Perhaps the most fascinating green on the course, and reminiscent of the 9th green at Winged Foot East, the front of the 10th green falls from back-to-front before it falls away into a rear trough.

The 10th continues along the property line and is an excellent par-5 start to the back nine. At just over 500 yards, many golfers will stand on the tee hoping to reach the green in two shots, though fairway bunkering in play both left and right from the tee is truly penal and I tee shot into the bunker will make hoping the green in three shots a challenge. Most golfers will have little trouble clearing cross bunkering on their second shot, but it does hide the landing zone.
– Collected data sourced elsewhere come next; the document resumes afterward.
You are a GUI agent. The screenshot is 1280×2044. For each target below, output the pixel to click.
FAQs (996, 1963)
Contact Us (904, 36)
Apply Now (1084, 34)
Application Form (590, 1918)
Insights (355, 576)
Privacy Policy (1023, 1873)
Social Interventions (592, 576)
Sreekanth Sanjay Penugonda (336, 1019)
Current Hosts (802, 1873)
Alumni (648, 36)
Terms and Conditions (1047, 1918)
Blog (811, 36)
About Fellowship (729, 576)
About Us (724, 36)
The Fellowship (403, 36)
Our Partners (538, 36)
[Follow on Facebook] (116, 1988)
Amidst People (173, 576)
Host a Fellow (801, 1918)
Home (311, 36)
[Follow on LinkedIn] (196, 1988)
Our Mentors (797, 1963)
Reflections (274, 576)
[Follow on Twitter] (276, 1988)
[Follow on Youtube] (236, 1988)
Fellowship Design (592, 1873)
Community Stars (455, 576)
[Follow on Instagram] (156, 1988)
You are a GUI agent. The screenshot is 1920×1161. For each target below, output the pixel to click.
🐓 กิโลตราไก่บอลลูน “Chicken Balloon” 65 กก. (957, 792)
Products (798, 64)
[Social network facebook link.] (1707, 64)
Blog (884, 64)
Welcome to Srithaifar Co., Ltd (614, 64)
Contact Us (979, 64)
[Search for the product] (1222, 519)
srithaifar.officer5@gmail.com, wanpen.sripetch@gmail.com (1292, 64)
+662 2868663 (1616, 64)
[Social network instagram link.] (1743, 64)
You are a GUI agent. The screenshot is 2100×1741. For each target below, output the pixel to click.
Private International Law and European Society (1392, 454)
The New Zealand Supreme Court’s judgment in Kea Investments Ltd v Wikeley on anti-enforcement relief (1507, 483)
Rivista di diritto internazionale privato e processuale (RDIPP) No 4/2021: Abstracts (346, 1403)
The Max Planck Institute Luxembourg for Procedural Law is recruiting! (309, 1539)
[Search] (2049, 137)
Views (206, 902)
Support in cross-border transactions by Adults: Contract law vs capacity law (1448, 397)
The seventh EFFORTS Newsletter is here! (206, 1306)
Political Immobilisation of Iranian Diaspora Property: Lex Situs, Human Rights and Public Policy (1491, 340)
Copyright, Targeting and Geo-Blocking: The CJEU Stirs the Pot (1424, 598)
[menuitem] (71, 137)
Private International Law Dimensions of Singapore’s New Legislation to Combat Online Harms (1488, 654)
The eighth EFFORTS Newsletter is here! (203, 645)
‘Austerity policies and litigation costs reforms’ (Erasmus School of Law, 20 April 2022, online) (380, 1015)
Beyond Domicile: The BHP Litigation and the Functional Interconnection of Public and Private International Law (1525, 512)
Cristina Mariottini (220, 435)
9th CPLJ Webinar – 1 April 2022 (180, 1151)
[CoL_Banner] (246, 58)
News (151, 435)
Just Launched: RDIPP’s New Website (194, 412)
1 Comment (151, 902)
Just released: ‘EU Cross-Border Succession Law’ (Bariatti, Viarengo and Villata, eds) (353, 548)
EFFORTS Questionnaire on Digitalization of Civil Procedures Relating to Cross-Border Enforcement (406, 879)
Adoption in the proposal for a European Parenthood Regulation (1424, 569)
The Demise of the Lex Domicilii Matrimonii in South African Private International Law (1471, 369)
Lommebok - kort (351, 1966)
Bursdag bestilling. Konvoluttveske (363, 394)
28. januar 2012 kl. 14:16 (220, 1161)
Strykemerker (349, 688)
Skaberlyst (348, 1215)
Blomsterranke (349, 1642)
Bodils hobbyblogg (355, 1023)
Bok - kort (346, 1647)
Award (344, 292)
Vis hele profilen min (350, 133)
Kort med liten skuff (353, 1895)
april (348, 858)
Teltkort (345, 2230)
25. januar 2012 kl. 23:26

An awe-inspiring bunker protects the right side of the 11th green and golfers will do anything they can to avoid it. Playing a tee shot near the fairway bunker on the left makes that challenge far easier, though the strategy of the hole is hurt by an overhanging tree limb or three.

Nicknamed 'Heinz 57,' the 12th at Hollywood is a 460 yard par-4 that once featured 57(!) bunkers. I can't say for certain the exact number, but the recent bunker restoration has brought the hole much closer to its original appearance. Longer hitters are forced to play a tee shot down the narrow portion of fairway down the right, though most non-tiger golfers will have the room to play a driver toward the cross-bunkering some 280 yards from the tee.

While the restored width in the right fairway has once again made it a viable option, it would seem to be the poorer choice. Over the cross-bunkering the golfer is given some 50 yards of fairway and open green front to run an approach onto the putting surface, though a fall-off protects the front-right portion of the green and should impact play all the way back to the tee. Any approach from the right must negotiate this drop-off.